Curiosamente, Feijóo es el responsable del área internacional en el comité de dirección de los populares, remozado a su imagen y semejanza en el congreso del PP celebrado el año pasado en Madrid, en el que nombró a Miguel Tellado como su secretario general. O dicho de otro modo, no hay una cara visible en Génova para los asuntos internacionales, un papel que en la primera etapa de Feijóo desempeñó el eurodiputado Esteban González Pons, portavoz del PPE, quien sigue siendo alguien muy próximo al líder popular, especialmente en todo lo relativo a los asuntos exteriores.
Mucho menos conocido para el gran público es el diplomático Ildefonso Castro López, un diplomático gallego, de la misma edad que Feijóo, que hasta octubre de 2022 sirvió como embajador de España ante la República de Irlanda y que en el último Gobierno de Mariano Rajoy se desempeñó como secretario de Estado de Asuntos Exteriores, a las órdenes del ministro Alfonso Dastis. Castro figura discretamente en la cúpula popular como secretario, pero ejerce como uno de los principales asesores de Feijóo en la materia internacional. Desde su incorporación a la misma Feijóo ha ido incrementando sus contactos internacionales, que en principio se circunscriben bastante a sus correligionarios del PPE pero que tratan de extenderse más allá.
En la familia europea ha liderado desde enero la posición de los conservadores comunitarios sobre la transición en Venezuela. Feijóo, que en todo momento evita una confrontación directa con Trump, dado que como explican en su equipo "ya hay mucha gente atacándole en España", ha tratado de presionar para que el rumbo del país no recaiga, como ahora, y por expreso deseo de Trump, en Delcy Rodríguez y su hermano Jorge, presidente de la Asamblea Nacional venezolana, ambos chavistas. Feijóó, además, ha vuelto a dialogar con el primer ministro de Marruecos, Aziz Ajanuch, con el que ya mantuvo un primer encuentro público en mayo de 2022, recién desembarcado en Génova.

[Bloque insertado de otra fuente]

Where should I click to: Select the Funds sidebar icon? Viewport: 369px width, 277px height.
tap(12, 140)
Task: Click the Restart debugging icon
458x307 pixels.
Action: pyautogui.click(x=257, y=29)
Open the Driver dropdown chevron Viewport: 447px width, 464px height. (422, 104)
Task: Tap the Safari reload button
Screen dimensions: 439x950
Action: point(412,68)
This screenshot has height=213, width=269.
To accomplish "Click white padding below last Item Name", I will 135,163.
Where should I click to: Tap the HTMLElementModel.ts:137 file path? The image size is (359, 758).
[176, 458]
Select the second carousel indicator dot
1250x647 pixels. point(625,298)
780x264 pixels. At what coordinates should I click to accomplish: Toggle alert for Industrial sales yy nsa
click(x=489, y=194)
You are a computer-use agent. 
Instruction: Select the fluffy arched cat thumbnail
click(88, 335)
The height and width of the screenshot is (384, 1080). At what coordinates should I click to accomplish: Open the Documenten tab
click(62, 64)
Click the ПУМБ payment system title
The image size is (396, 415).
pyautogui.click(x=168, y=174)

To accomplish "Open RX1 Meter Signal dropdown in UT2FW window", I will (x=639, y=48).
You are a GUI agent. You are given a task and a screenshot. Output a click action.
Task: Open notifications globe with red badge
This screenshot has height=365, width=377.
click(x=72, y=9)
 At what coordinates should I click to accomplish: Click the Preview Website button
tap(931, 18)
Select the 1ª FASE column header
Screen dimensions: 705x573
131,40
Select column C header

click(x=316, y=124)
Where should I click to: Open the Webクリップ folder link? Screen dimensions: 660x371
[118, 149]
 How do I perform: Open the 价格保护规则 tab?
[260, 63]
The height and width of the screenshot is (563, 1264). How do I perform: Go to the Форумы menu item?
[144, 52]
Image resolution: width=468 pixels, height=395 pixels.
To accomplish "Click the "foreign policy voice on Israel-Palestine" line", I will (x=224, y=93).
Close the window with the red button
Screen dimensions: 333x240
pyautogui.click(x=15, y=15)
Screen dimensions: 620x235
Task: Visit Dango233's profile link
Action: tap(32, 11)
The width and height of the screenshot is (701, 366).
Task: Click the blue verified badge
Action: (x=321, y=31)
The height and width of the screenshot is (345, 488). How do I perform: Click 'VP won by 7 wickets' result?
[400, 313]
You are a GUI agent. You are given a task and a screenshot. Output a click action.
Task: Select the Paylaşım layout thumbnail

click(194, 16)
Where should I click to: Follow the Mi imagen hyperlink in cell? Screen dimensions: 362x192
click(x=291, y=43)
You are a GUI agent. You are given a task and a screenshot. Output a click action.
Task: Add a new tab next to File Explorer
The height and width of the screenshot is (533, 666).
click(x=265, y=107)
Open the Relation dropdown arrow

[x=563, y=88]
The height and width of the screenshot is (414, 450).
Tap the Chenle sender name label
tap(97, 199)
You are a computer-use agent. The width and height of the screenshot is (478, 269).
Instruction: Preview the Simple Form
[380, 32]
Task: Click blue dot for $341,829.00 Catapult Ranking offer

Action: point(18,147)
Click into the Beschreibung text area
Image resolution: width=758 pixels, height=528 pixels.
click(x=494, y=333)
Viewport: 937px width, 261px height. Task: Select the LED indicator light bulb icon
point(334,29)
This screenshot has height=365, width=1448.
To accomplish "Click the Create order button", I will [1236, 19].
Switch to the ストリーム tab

Si logra finalmente suceder a Sánchez, tras las elecciones generales que como muy tarde tendrían lugar el año que viene, deberá decidir, entre otras muchas cuestiones, si asumir o no el giro copernicano del actual Gobierno en la posición sobre el Sahara Occidental, renunciando a defender el derecho de autodeterminación de la antigua colonia española. De momento, y también ante los marroquíes, Feijóo explica que ni siquiera ha sido informado del fondo de esa decisión. Aunque ese reproche se puede extender a cualquier asunto de fuera de nuestras fronteras, donde el PP denuncia la permanente incomunicación de Moncloa. También en la crisis abierta tras el ataque israelí y norteamericano a Irán. "El Gobierno no se ha puesto en contacto con nosotros, a ningún nivel, para informar de lo que sucede en Irán", explicaron este sábado desde Génova.